I also met with Eran Zur and Thomas Westerlund from RPX at IPBC. I can’t quite recall if Apple is on their member list but I’d like to see the poacher turned gamekeeper approach to NTP and how successful this might be. Expect to see or hear rumours of visits to NTP by RPX. From meeting Eran and from market rumours it is said that he’s one of the world’s best negotiators. This could actually turn out to be fun.

Unfortunately however it’s all a lot of a sideshow and damages the credibility of IP as a brand and its ability to crawl into being viewed as an asset class. Joren and I are writing this month in IAM Magazine on the subject of “Copyright as the orphan IP right” (well he’s writing it, I’m credited for a few small but pointed contributions) and it is fascinating to contrast how innovation in and around the copyright world contrasts with that in the patent world.

Too many current and ex-lawyers in and around patents I’m afraid. What was the old lawyer joke? Actually there are tons but this one is pretty apposite—

A physician, an engineer and a lawyer were arguing about whose profession was the oldest.

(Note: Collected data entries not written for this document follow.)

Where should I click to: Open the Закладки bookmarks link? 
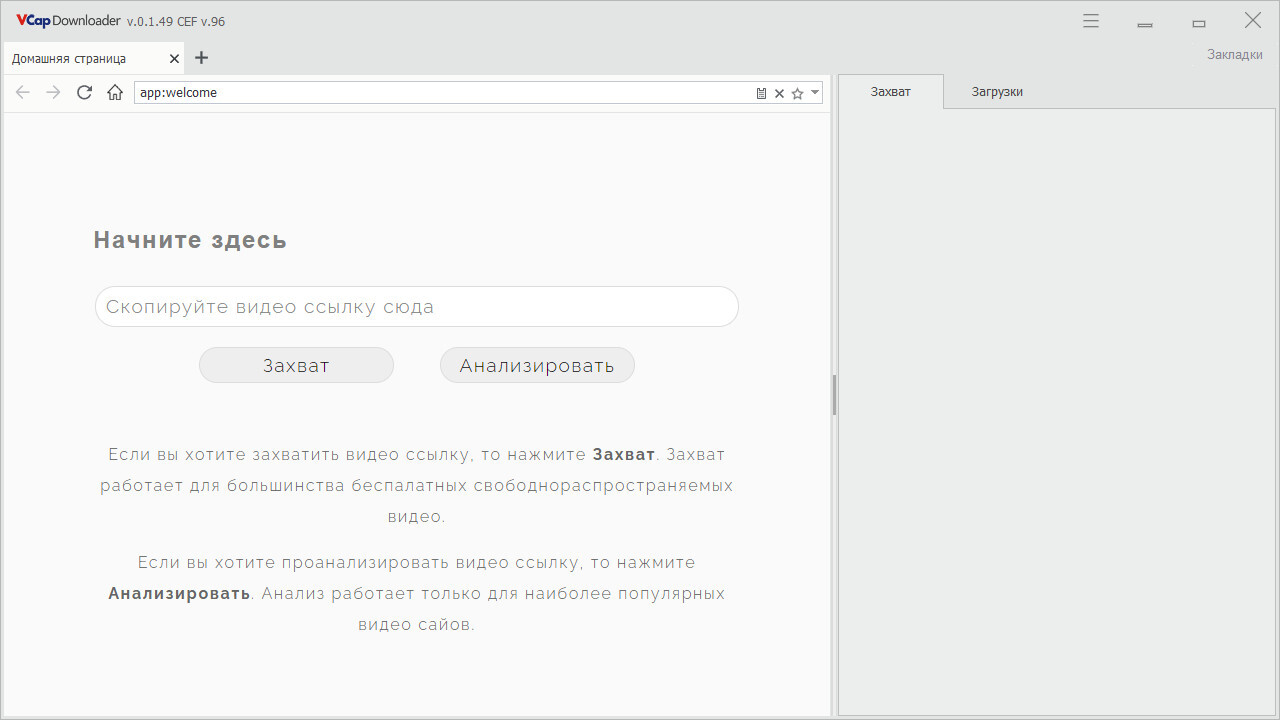click(x=1235, y=54)
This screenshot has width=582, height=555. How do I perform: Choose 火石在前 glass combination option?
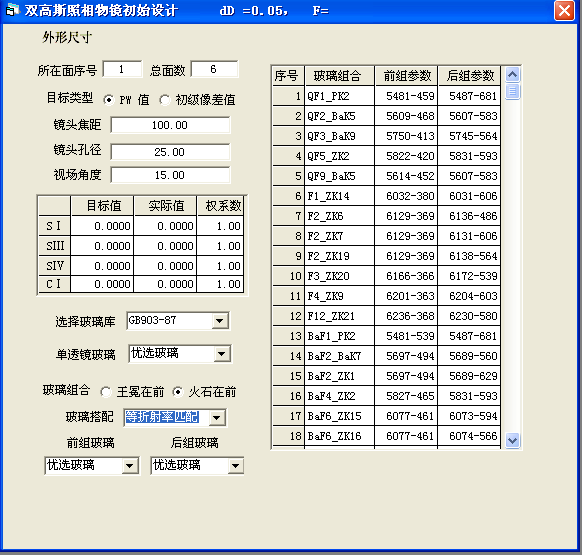178,392
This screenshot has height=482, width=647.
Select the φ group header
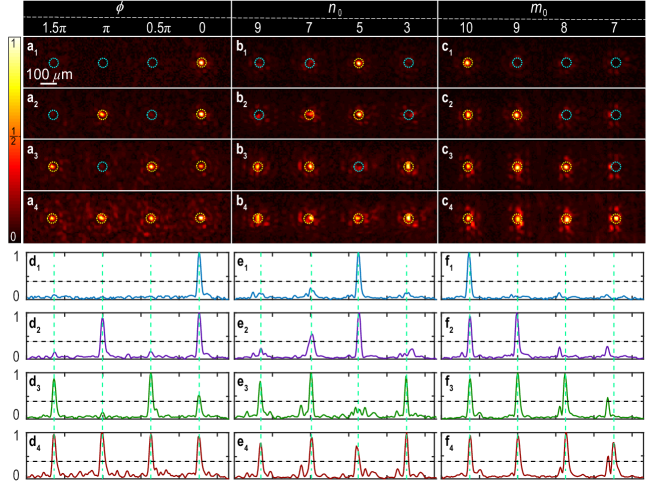125,8
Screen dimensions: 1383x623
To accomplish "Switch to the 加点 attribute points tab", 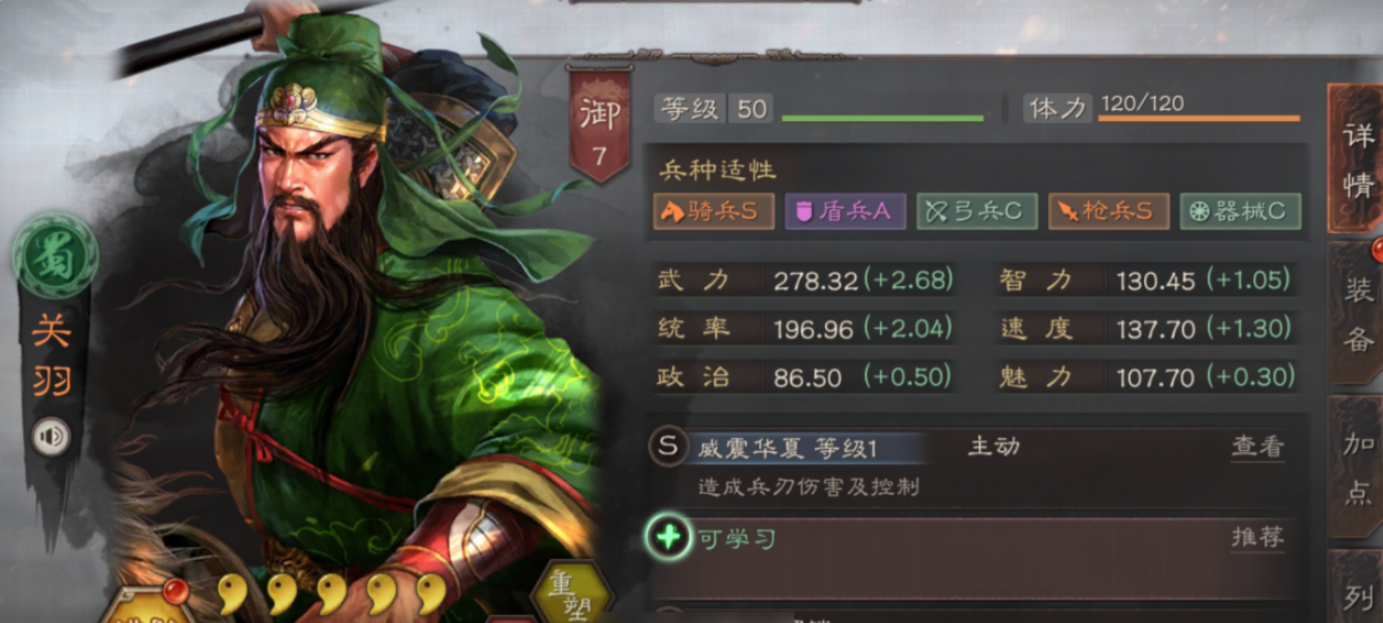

The surgeon announced, “Remember how God removed a rib from Adam to create Eve? Obviously, medicine is the oldest profession.”

The engineer replied, “But before that, God created the heavens and the earth from chaos, in less than a week. You have to admit that was a remarkable feat of engineering, and that makes engineering an older profession than medicine.”

The lawyer smirked, and said, “Who do you think created the chaos?”

 Ha ha…very totally unfunny. Can somebody with a tiny degree of credibility sort these crazy kids out before they wreck the house for good?

{ 2 comments… read them below or add one }

Rahul Jindal 07.10.10 at 5:44 am

Hi Andrew,

I wasn’t at the IPBC so can’t be sure. I think folks from ArticleOne Partners generally hold the view that NTP patents were invalidated during reexamination. They even use the RIM vs NTP example to make the point that invalidating art can be found and thereby value of patents (like those of NTP’s) could be reduced to zero. Correct point, but wrong example, apparently.

Regards,
Rahul

Andrew Watson 07.10.10 at 10:30 am

I’ll look back over my notes–maybe it was in the NPE session? I’m thinking it was Dan McCurdy from AST but I can’t be sure. Either way it seems you’re right-NTP and its patents are very much alive and equally very much kicking. Intriguing in the article in the NYT is that Nokia has already taken a license apparently..wonder when that was? Double interesting is that the article views IV as one of the answers to the NPE problem–not quite the viewpoint from inside the IP community.